Jaws features cinema’s greatest happy accident. Because the mechanical shark built for the film kept breaking down, director Steven Spielberg was forced to come up with creative ways to get around actually showing it, which ended up making it scarier.
The movie remains culturally relevant. Its iconic title logo and poster art still inspire gobs of merchandise…T-shirts, games, toys, action figures, models, shoes, coffee cups, wine, blankets, towels, artwork and a really bitchin’ pinball machine.
The two most recognizable notes in soundtrack music history, even if you’ve never seen the movie.
You’d be hard pressed to name another single movie that’s been ripped off more often…and is still being ripped off.
One of those rare films that’s a lot better than the book it’s based on. Peter Benchley’s novel is terrible, loaded with dull subplots, unlikable characters and a shitty ending. Even Hank Searls’ novelization of Jaws 2 is a better read.

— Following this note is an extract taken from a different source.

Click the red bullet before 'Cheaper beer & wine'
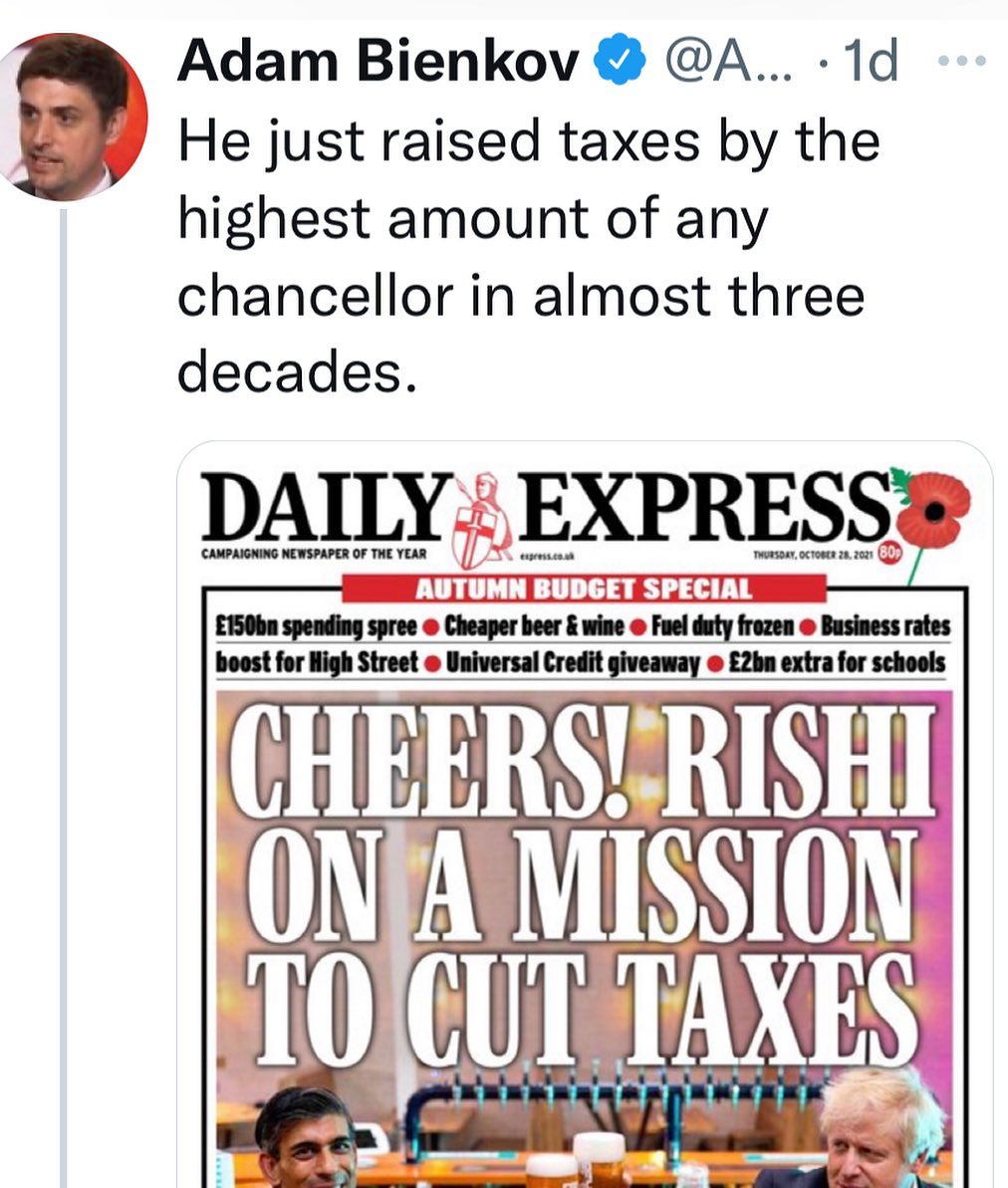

In the scene where Quint (Robert Shaw) and Hooper (Richard Dreyfuss) are comparing scars, there’s a brief shot of Chief Brody (Roy Scheider) starting to lift his shirt to share a scar of his own, but then changes his mind. Since he was a New York City cop just before moving his family to comparatively quiet Amity Island, his somber, self-conscious expression suggests the scar might be the result of getting wounded in the line of duty (hence the Brodys’ move to Amity). Or hell, maybe he just had his appendix removed. The point is there’s always been more to Jaws than a ravenous shark, even during the inconsequential, understated moments.

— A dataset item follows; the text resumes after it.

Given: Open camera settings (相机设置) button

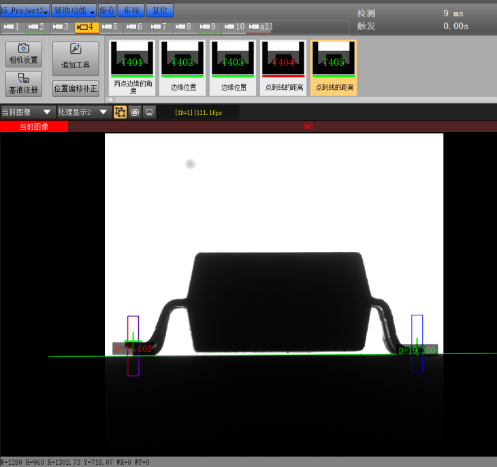Looking at the screenshot, I should coord(23,54).
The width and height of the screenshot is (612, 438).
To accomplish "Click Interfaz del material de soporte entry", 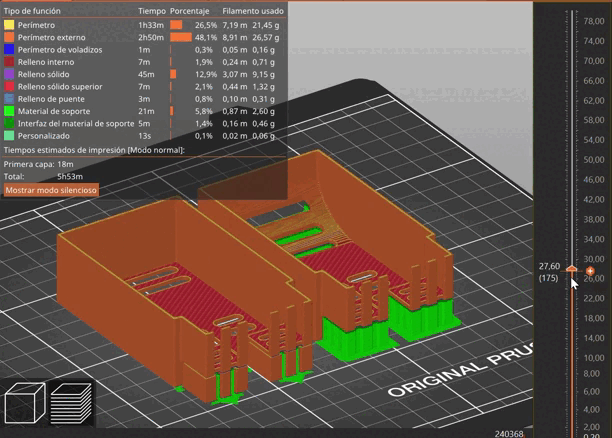I will pyautogui.click(x=74, y=123).
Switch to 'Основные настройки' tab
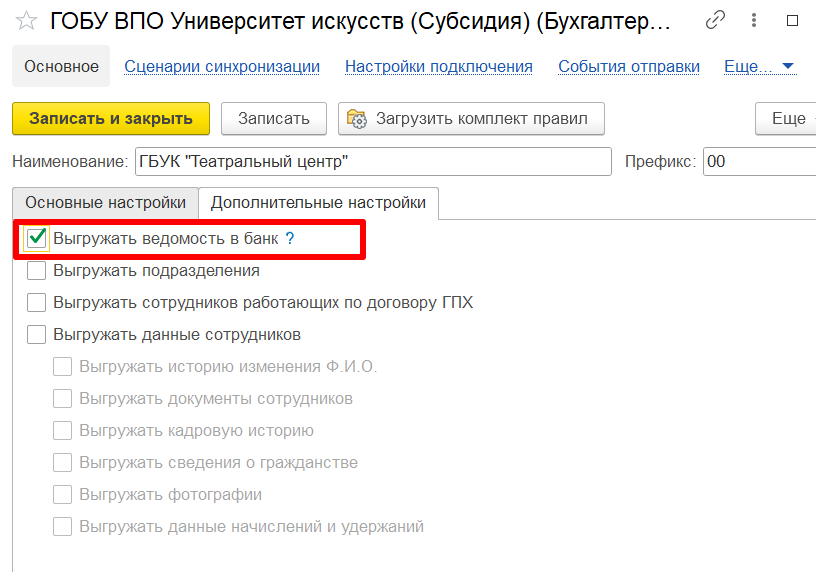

Jaws is so well made that we all happily overlooked the fact that the shark isn’t the actual villain.
The greatest monologue ever filmed (Quint’s account of the ill-fated U.S.S. Indianapolis).
Inspired a stage play, The Shark is Broken, co-written by Ian Shaw, Robert’s son. Ian also played the role of Quint in the play.

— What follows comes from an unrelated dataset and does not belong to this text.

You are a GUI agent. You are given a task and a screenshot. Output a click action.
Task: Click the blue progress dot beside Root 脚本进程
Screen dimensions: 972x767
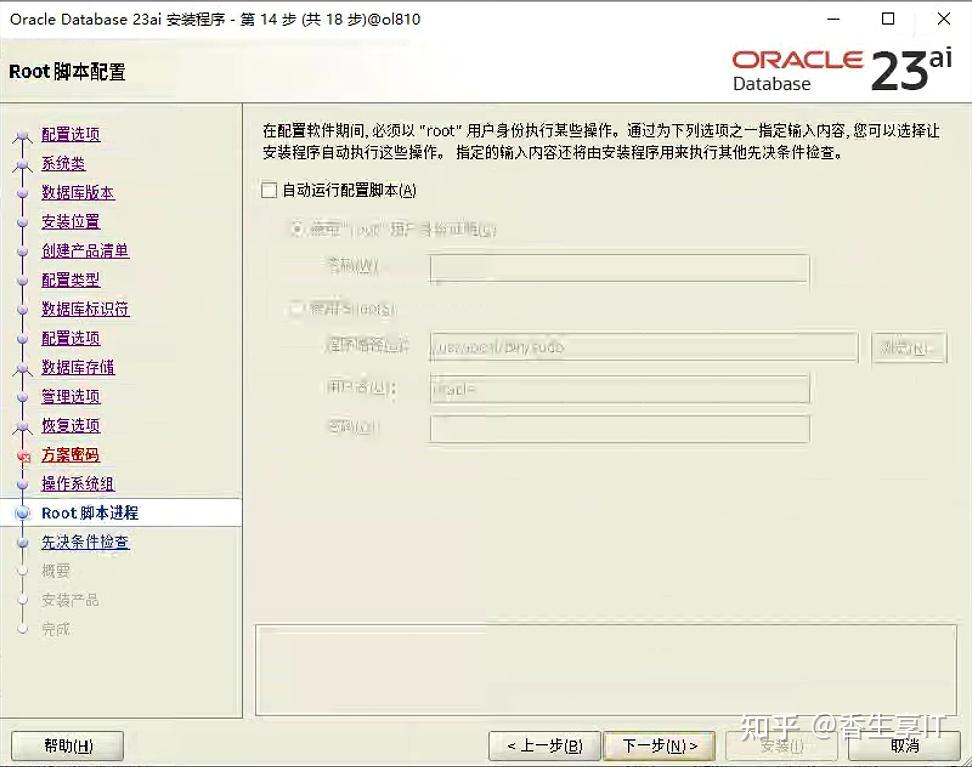23,513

For some of us, it’s the first time we saw a naked lady in a movie! PG was a lot different in those days.
Who cares if you probably can’t blow up a 25-foot shark by shooting a scuba tank lodged in its mouth? This ain’t a documentary!
The “dolly zoom” of Brody’s reaction to the attack on Alex Kintner is one of the greatest single shots I've ever seen. Hitchcock may have done it first (for Vertigo), but Spielberg did it best.
A third of the U.S. population saw Jaws in theaters when it was released. Taking inflation into account, it is still the seventh biggest movie of all time.
While photographing the shark, Hooper trying to coerce Brody to step out onto the boat’s bowsprit in order to give the picture some scale is comedy gold.
Roy Scheider’s performance was Oscarworthy. So was Robert Shaw's. Fuck the Academy.
Speaking of acting…Despite not being professional actors, Spielberg got really good performances from some the locals of Martha’s Vineyard (where much of Jaws was shot).
Inspired a generation of teenagers to try chugging an entire beer and crushing the can with their hand (this was before cans were made of aluminum).
When Ben Gardner’s head popped out of the hole in his boat with an eye missing, I’m pretty sure I broke the world record for the farthest anyone has ever accidentally thrown a bucket of popcorn.
And I also think my kid sister broke that short-lived record when she came with me the second time I went to see it.
“You’re gonna need a bigger boat.” Who doesn’t know that line?